И будут люди | страница 42



Но входила в комнату мама с печатью покорности на иссеченном горем лице, полными отчаяния глазами смотрела на Таню и говорила, что отцу плохо, очень плохо, — и Танина решимость начинала угасать, как огонек на ветру.

— Татусю плохо? Очень плохо? Он все еще сердится на меня, не хочет меня видеть?.. Что же мне делать? — спрашивала Таня с полными слез глазами.

Мать не говорила «да», но и не говорила «нет». Мать сама не знала, что сказать дочке, а потому лишь плакала, вытирая фартуком глаза, а Танино сердце разрывалось от жалости к больному отцу. Ведь это она виновата в том, что ее отец умирает! Разрешила ему уснуть в этом овраге, пока отец не простудился, сама же, как дурочка, заглядывала в ручеек, собирала цветы для венка, довольная тем, что отец лежит, отдыхает в холодке.

«Не уберегла!.. Не уберегла!.. Не уберегла!..» Раскаяние терзает ее, словно дятел ежеминутно долбит эти слова, клюет ее в самое сердце. А тут еще зять. Ходит за Таней неслышной, шелковой тенью, старается заглянуть в растерянные глаза свояченицы.

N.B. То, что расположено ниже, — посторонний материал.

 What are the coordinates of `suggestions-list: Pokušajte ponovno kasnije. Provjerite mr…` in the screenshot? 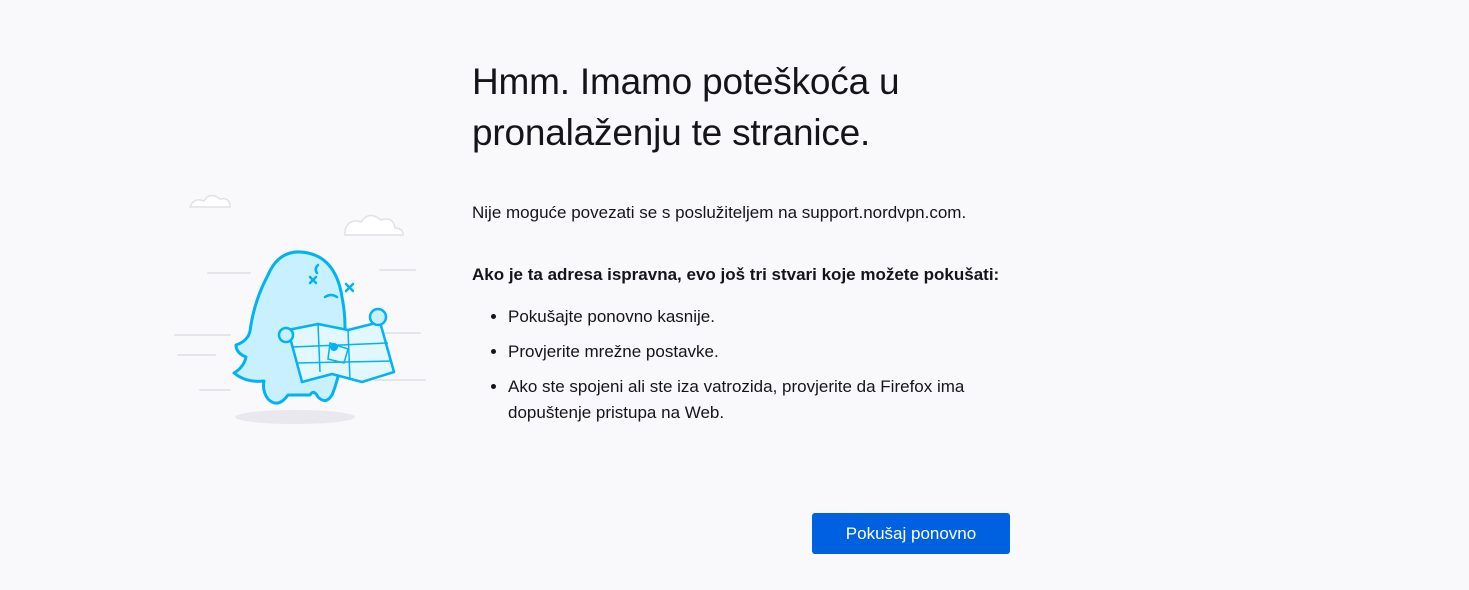 It's located at (744, 365).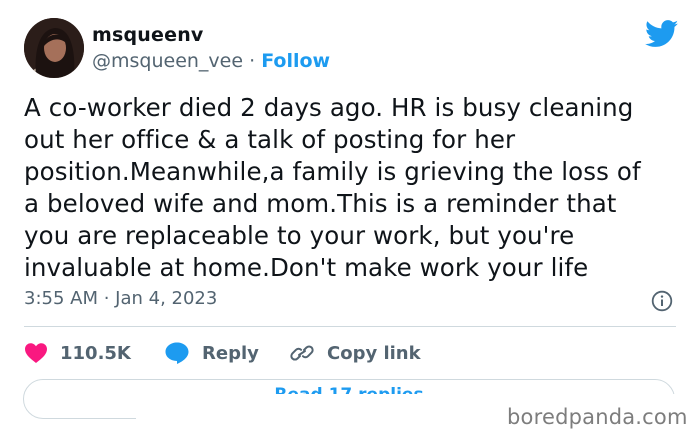 The image size is (700, 442). Describe the element at coordinates (168, 61) in the screenshot. I see `user-handle: @msqueen_vee` at that location.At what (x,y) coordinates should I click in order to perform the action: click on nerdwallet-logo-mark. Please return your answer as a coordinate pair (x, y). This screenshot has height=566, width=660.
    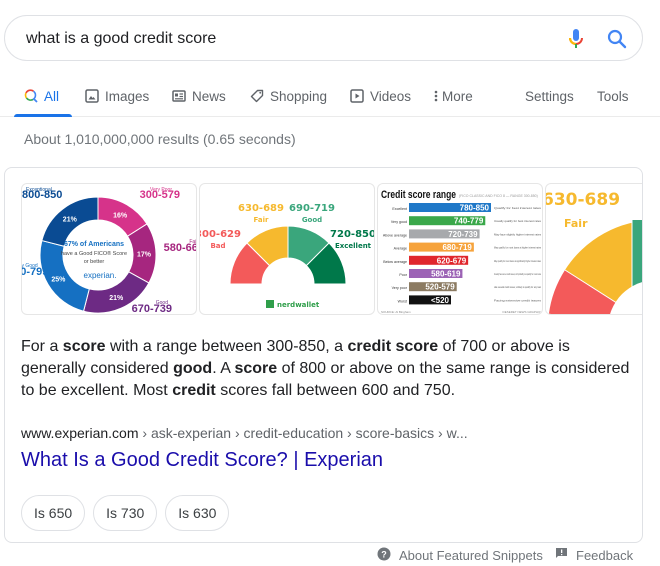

— Какой вы еще ребенок, Таня, — наконец говорит он, и то ли укор, то ли сочувствие звучит в его тихом голосе. — Взрослый ребенок, — повторяет он задумчиво.

— Зачем вы меня сватаете за него? — упрямо спрашивает Таня. — Я не люблю его, слышите?

— А что такое, Таня, любовь? — мягко спрашивает зять, касаясь длинными пальцами Таниного плеча. — Ребенок, ребенок, вы твердите про любовь так, будто узнали все ее горькие и сладкие плоды. И забыли, наверно, что нам завещал наш господь бог…

— Что он завещал?

— Истинная любовь может быть только к богу, — терпеливо напоминает зять. — Отрекись от отца и от матери, отрекись от мужа, от братьев и сестер своих, если они станут на пути этой святой любви, и обратись к богу. Неси ему душу свою, свое сердце, свои надежды и молитвы. Потому что там, — Виталий возвел очи горе, как бы глядя на небо, — только там истинная любовь, очищенная от греховных помыслов, земной скверны.

Таня не впервые слышала эти слова. Повторяли их и отец, и Виталий, и священник из епархиального училища. Таня тогда воспринимала все это как само собой разумеющееся.

Теперь эти слова воздействуют на нее по-другому. Почему-то бог представляется ей ревнивым, изможденным стариком, который требует, чтобы любили только его и больше никого. Она изо всех сил сжимает веки, трясет головой, чтобы отогнать этот греховный образ, навеянный безусловно нечистым, но ничего не может поделать, старый бог с подозрением смотрит на Таню желтыми глазами, твердит скрипучим голосом: «Люби только меня… Только меня».